The time it takes to repair your skin barrier depends on the degree of damage and how compromised your skin barrier is – this can be caused by many factors, such as too much sun exposure or using acid exfoliants that are too strong for your skin. To strengthen your skin barrier, consider stripping your skincare routine back to basics. Focus on cleansing and moisturising thoroughly (and don’t forget your SPF!) – and saying goodbye to exfoliants and vitamin A or C until your skin has repaired. When your skin stops feeling warm, tingling or looking red, your barrier should have repaired itself.
Myth: microneedling isn’t safe to do at home.
Understandably, there’s a lot of hesitation when it comes to microneedling at home. We admit the thought of microneedling can seem a little intimidating, but we promise once you’re confident in your technique, you’ll be on a roll (pardon the pun).
As with all new skincare and treatments, the golden rule is: always listen to your skin. Does it feel tingly or sensitive? Is it looking a little more red than usual? If so, it may be best to skip this evening’s microneedling session. If you’ve done something that may have angered your skin, such as waxing or going in a sauna, then hold off on microneedling until your skin has calmed down. It’s important to educate yourself on the microneedle you’re using – this means feeling comfortable with how to hold it, how often to use it, and when your skin isn’t happy enough to roll again.
The needles on an at-home microneedle can range from 0.25mm to 0.55, and they’re just deep enough to reach the epidermis. As the needles only target the very top layer of skin, this means they’re safe to use at home, compared to an in-salon microneedle where the needles are long enough to reach the dermis (1mm to 2mm). Due to the longer length of the needles and the potential damage it can cause, it’s important these microneedles are only used by a professional.
It’s also important that your microneedle is clean. This means thoroughly cleaning it after every use and storing it properly – preferably with a protective cap. We’d also recommend rinsing the head with warm water before every use.
Myth: sun is the enemy of microneedling!
Technically this myth is true – to a degree.
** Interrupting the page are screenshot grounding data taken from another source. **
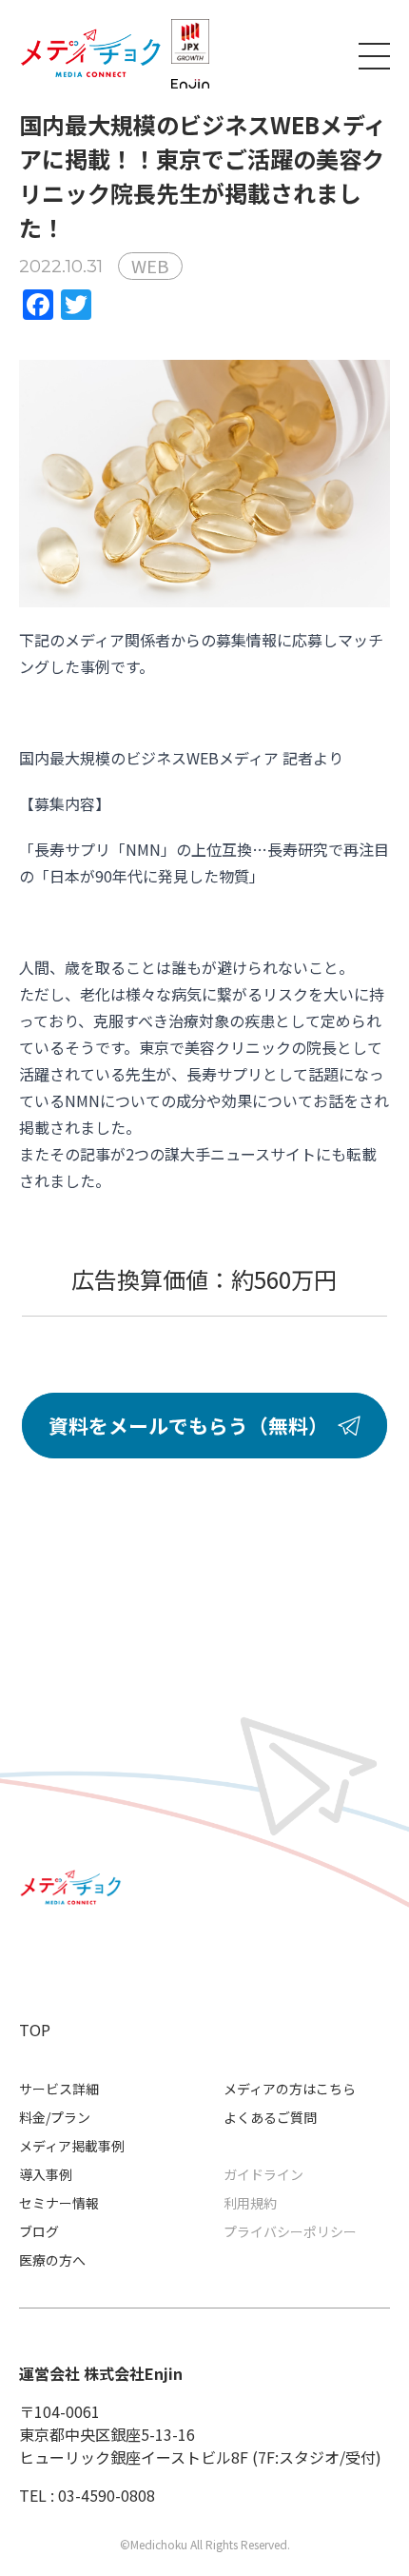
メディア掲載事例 (72, 2145)
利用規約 (250, 2202)
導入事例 (45, 2174)
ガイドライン (263, 2174)
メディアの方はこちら (290, 2088)
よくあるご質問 (270, 2117)
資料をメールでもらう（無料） (188, 1425)
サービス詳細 (59, 2088)
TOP (34, 2029)
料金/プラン (54, 2117)
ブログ (39, 2231)
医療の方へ (52, 2259)
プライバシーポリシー (290, 2231)
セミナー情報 (59, 2202)
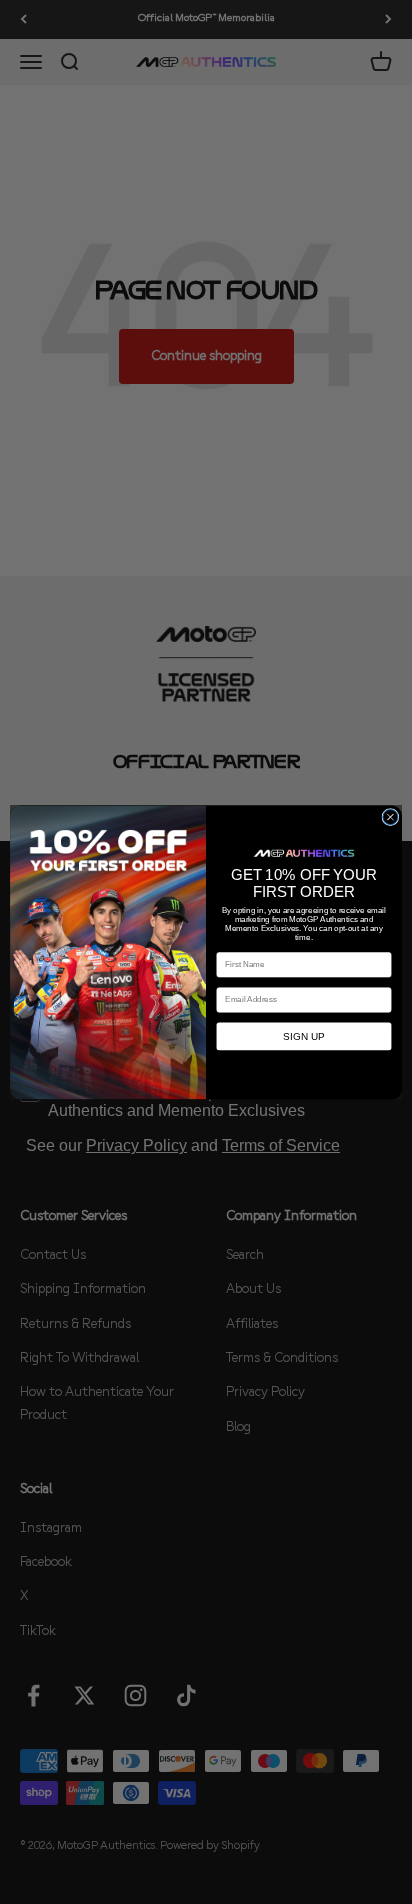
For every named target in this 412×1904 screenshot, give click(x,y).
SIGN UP (303, 1036)
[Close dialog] (390, 816)
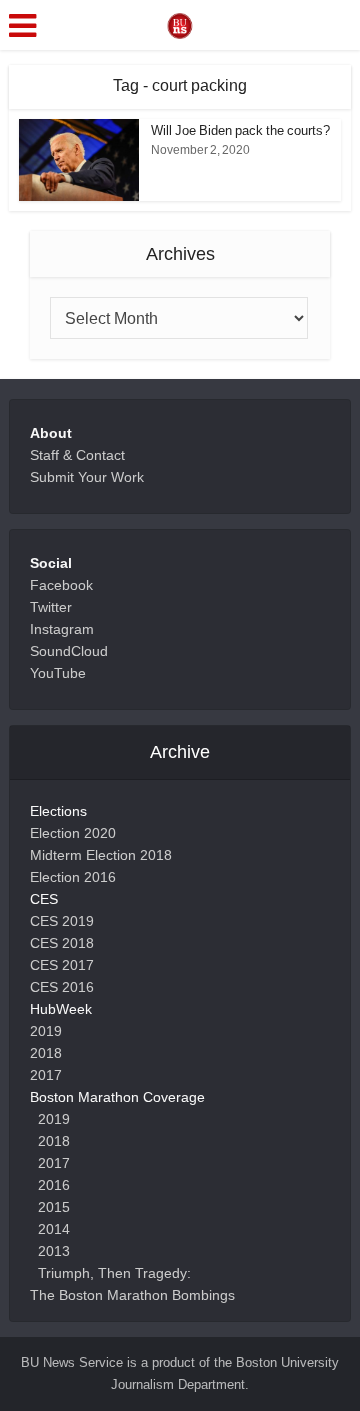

Like lots of potent skincare and skin treatments, microneedling can sometimes make your skin more sensitive to the sun. This is why we’d never recommend microneedling during the day. To keep your skin happy and healthy, always microneedle in the evening – this means your skin has the whole night to restore itself, and you can wake up to sensational skin. You should always wear SPF every single day, whatever the weather, and this is especially true the morning after a microneedling session.
Myth: you should microneedle every evening.
While it may be tempting to microneedle every day to reap the rewards, we really wouldn’t recommend it. “You shouldn’t be microneedling every day, even if you’re not a beginner” explains Fiona. “It’s really important to have rest days. No one’s skin can handle microneedling every single day”. It’s important to allow your skin time to rest and recover, so we’d suggest waiting at least 24 hours before you consider another session. We’d also recommend taking at least a one month break after every eight weeks of microneedling to give your skin the opportunity to rest and regenerate.
Myth: everyone can microneedle.
As we age, our skin changes, and this can affect how we react to certain treatments and skincare. “We’d suggest no one younger than 18 should use a microneedle” says Fiona. “If you’re mid-70s or above, your skin is thinner, dryer and more sensitive, so you should use your microneedle less frequently too”.